------ Texte fourni ------
L’absurdité quotidienne

L’absurdité quotidienne

La pandémie a des effets secondaires inattendus. Elle a transformé notre quotidien en une suite de situations surréalistes qui sont de l’ordre du Théâtre de l’Absurde cher à Ionesco. En effet, ne voyez-vous pas ces petites cornes pousser au beau milieu de votre visage ? Seriez-vous atteints par la rhinocérite, cette maladie imaginaire qui effraie tous les habitants d’une ville et les métamorphose bientôt en rhinocéros ? Elle est caractérisée par un conformisme exagéré au point de vouloir façonner tout le monde à son image. C’est une maladie qui enveloppe l’Homme jusqu’à former une protection tellement résistante que ces Hommes avancent dans la vie tête baissée, ils foncent, comme des Rhinocéros (1).

C’est d’ailleurs le titre de la pièce tragi-comique d’Eugène Ionesco, métaphore de la montée des totalitarismes à l’aube de la Seconde Guerre mondiale; elle montre les dangers du conformisme qui, en faisant disparaître l’esprit critique, favorise la mise en place de régimes totalitaires.

Tous les jours, les gesticulations de gouvernants se contredisant, s’apostrophant, rappellent le fameux Ministère des marches stupides des Monty Python. Des gestes idiots pour des objectifs qui ne le sont pas moins… Au milieu de tout cela, Ubu Roi (2), d’une voix empruntée, et le geste décalé, nous tient des discours surréalistes qui valent largement les paroles des personnages de Jarry ou Ionesco… On comprend mieux alors le discours complotiste qui plane dans l’air… Les maladresses, les incohérences, les mensonges, les approximations de la communication officielle sur cette pandémie ont ouvert la boîte de Pandore, une brèche d’où toutes les théories les plus saugrenues peuvent s’échapper…

On peut donc bien en déduire que la rhinocérite frappe notre région tant elle est devenue la rampe de lancement pour la présidentielle des candidats d’extrême droite ou de droite extrême, un territoire propice au lynchage et au jet de bouteille, sport collectif des rhinocéros en rut.
------ Enregistrements ------
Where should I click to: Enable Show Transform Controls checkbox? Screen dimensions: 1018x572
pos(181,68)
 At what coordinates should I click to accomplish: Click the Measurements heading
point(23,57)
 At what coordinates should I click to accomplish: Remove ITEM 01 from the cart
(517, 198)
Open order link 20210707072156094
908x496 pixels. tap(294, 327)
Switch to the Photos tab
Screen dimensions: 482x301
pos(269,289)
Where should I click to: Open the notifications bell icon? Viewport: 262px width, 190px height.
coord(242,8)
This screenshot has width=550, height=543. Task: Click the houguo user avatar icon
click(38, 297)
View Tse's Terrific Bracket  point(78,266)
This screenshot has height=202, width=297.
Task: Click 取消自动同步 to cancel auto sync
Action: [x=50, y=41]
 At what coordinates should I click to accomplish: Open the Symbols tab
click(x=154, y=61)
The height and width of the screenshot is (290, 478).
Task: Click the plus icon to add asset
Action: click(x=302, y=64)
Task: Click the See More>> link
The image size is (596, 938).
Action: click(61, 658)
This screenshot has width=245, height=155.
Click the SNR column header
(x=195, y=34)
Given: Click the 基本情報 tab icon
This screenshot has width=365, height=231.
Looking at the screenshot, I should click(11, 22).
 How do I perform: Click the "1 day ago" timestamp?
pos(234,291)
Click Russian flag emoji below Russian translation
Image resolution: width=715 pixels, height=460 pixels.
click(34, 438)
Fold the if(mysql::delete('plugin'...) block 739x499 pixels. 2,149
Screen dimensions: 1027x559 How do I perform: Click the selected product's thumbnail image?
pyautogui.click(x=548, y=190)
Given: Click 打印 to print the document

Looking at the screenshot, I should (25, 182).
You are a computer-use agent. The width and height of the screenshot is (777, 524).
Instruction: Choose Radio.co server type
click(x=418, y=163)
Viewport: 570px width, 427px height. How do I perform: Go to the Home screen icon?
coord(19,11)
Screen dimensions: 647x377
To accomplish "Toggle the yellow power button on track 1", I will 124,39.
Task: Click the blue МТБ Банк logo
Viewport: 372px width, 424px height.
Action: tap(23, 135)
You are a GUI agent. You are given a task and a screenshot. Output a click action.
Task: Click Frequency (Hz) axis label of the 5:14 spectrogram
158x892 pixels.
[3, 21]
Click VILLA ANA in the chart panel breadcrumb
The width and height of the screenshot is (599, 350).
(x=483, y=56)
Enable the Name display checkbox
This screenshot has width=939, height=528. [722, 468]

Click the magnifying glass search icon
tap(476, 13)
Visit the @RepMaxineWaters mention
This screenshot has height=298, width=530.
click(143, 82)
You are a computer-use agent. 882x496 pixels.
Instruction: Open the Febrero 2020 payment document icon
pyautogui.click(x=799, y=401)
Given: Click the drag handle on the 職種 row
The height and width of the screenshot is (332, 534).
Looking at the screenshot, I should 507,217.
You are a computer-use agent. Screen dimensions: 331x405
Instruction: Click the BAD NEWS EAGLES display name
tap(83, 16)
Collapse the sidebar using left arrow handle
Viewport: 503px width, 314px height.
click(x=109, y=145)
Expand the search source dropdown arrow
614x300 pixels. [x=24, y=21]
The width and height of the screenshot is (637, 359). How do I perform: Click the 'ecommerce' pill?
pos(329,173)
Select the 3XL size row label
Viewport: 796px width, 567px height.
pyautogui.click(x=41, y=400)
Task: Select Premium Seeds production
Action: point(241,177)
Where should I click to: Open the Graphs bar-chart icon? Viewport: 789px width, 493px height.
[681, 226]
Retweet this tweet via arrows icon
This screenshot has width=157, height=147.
------
• _Consigne_
Recopiez, dans le texte sur l'absurdité quotidienne, le passage qui commence par les mots « La pandémie a » et se termine par « des Rhinocéros (1). ».

• _Réponse ci-dessous_
La pandémie a des effets secondaires inattendus. Elle a transformé notre quotidien en une suite de situations surréalistes qui sont de l’ordre du Théâtre de l’Absurde cher à Ionesco. En effet, ne voyez-vous pas ces petites cornes pousser au beau milieu de votre visage ? Seriez-vous atteints par la rhinocérite, cette maladie imaginaire qui effraie tous les habitants d’une ville et les métamorphose bientôt en rhinocéros ? Elle est caractérisée par un conformisme exagéré au point de vouloir façonner tout le monde à son image. C’est une maladie qui enveloppe l’Homme jusqu’à former une protection tellement résistante que ces Hommes avancent dans la vie tête baissée, ils foncent, comme des Rhinocéros (1).